Data>

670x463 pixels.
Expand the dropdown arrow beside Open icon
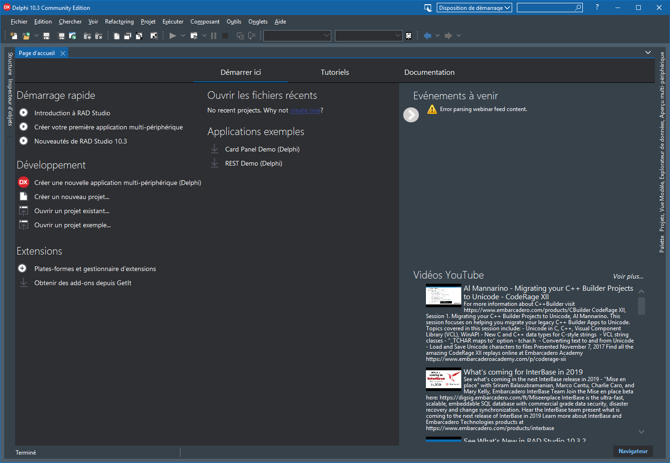(x=36, y=36)
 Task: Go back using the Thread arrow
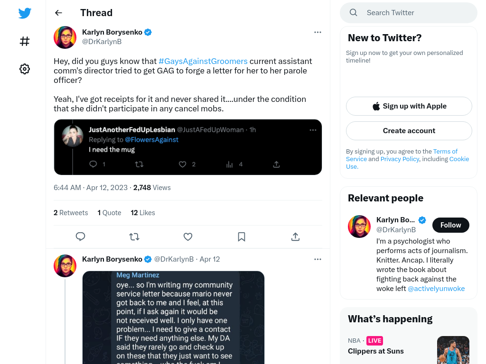(x=58, y=13)
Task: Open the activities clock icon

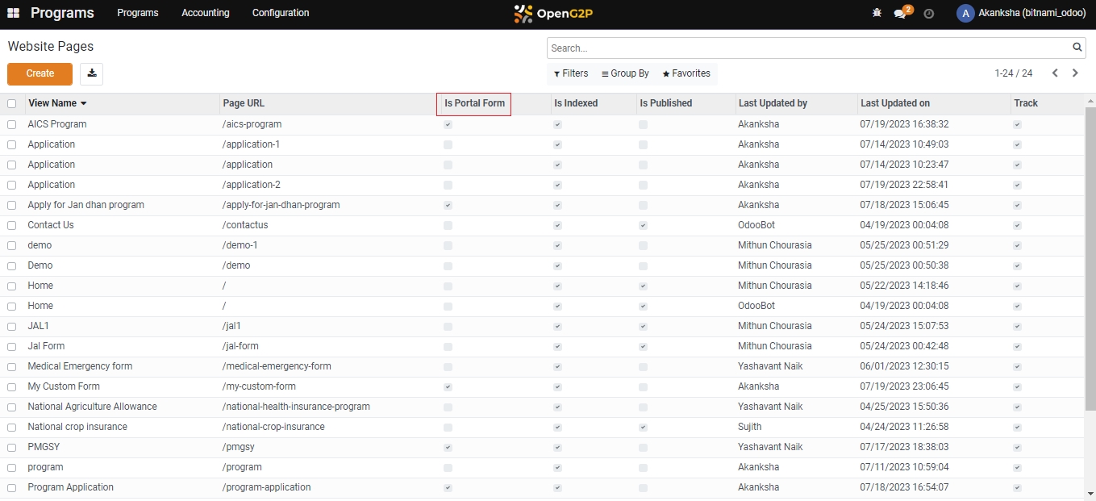Action: click(928, 14)
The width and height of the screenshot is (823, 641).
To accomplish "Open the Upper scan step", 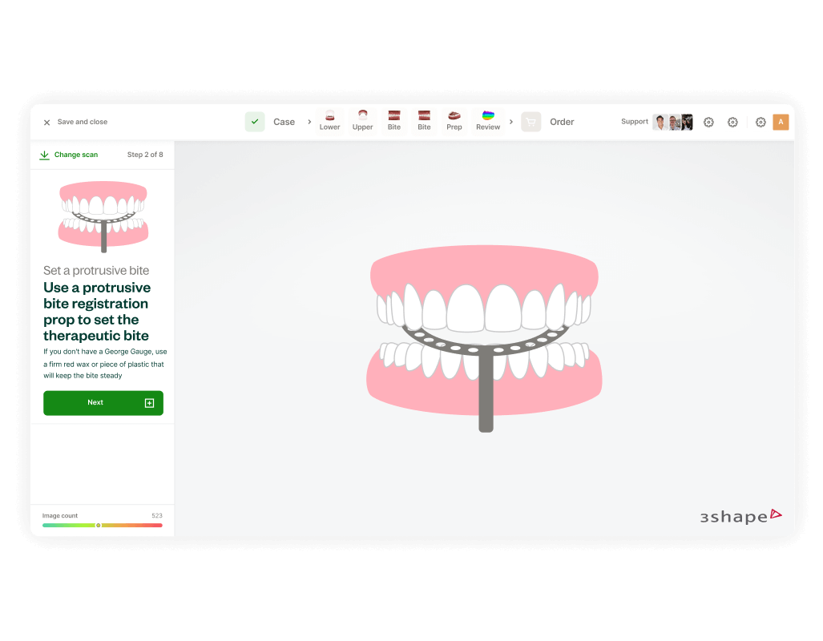I will coord(362,121).
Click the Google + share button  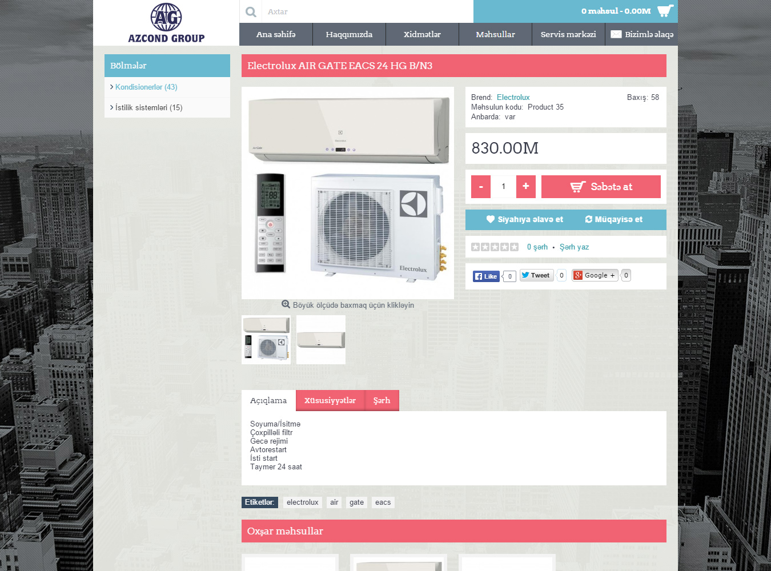point(595,275)
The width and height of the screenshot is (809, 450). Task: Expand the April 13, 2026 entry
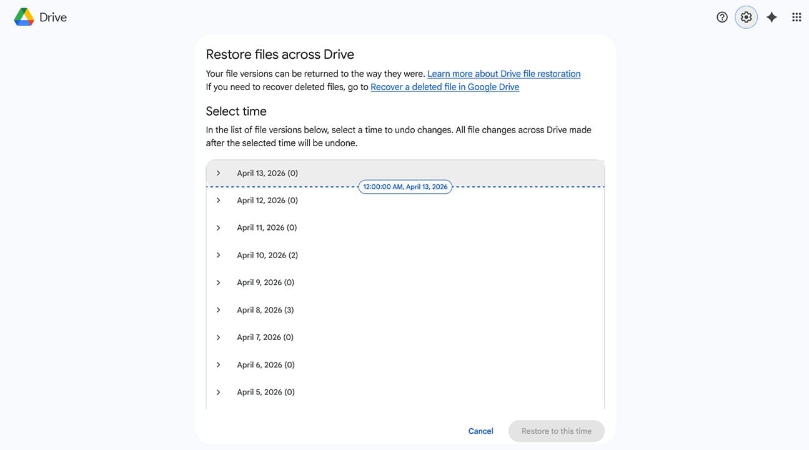tap(218, 173)

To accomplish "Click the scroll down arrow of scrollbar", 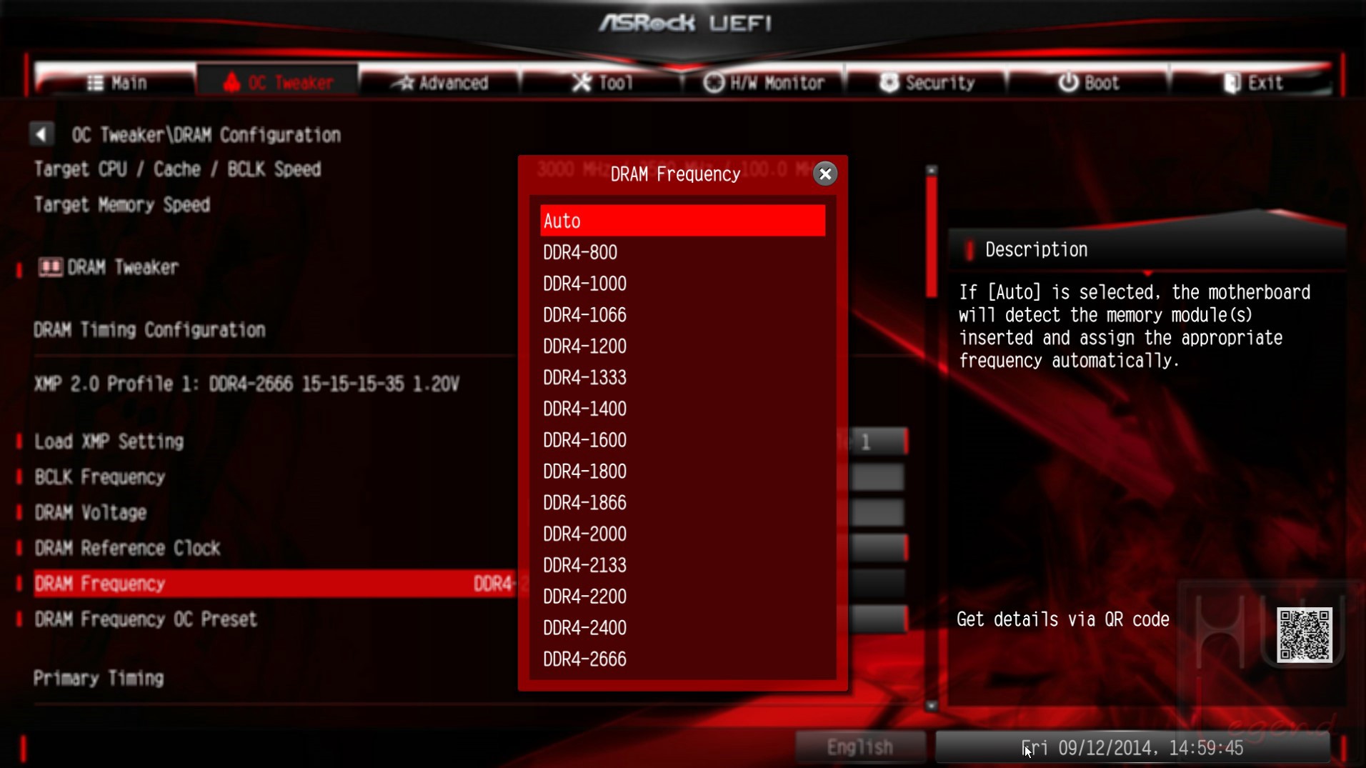I will click(x=931, y=705).
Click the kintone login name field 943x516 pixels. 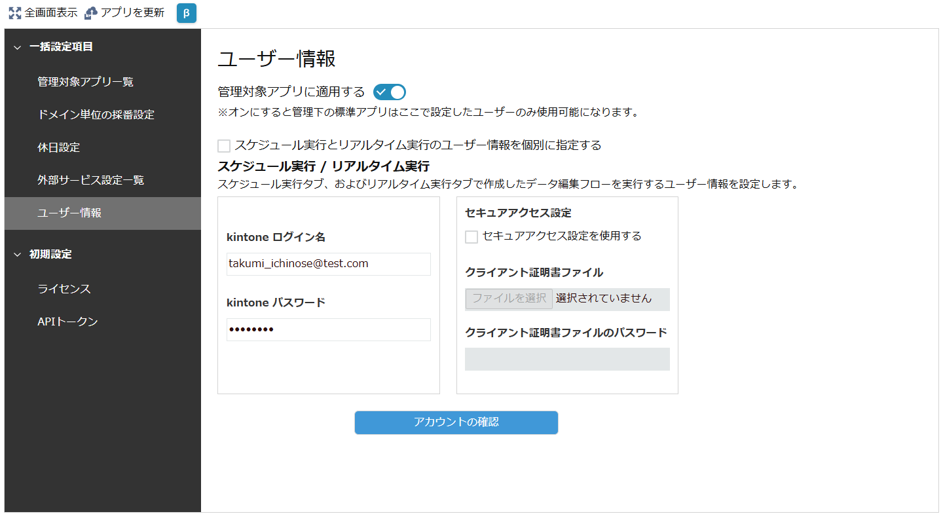pyautogui.click(x=328, y=264)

What the task asks>
Repeat exactly the lines from the start of the entries down to the line with "The width and height of the screenshot is (823, 641).", keeping both ends but none of the pictures.

Result>
670x463 pixels.
Expand the dropdown arrow beside Open icon
(x=36, y=36)
 Task: Go back using the Thread arrow
(x=58, y=13)
Task: Open the activities clock icon

Action: click(928, 14)
The width and height of the screenshot is (823, 641).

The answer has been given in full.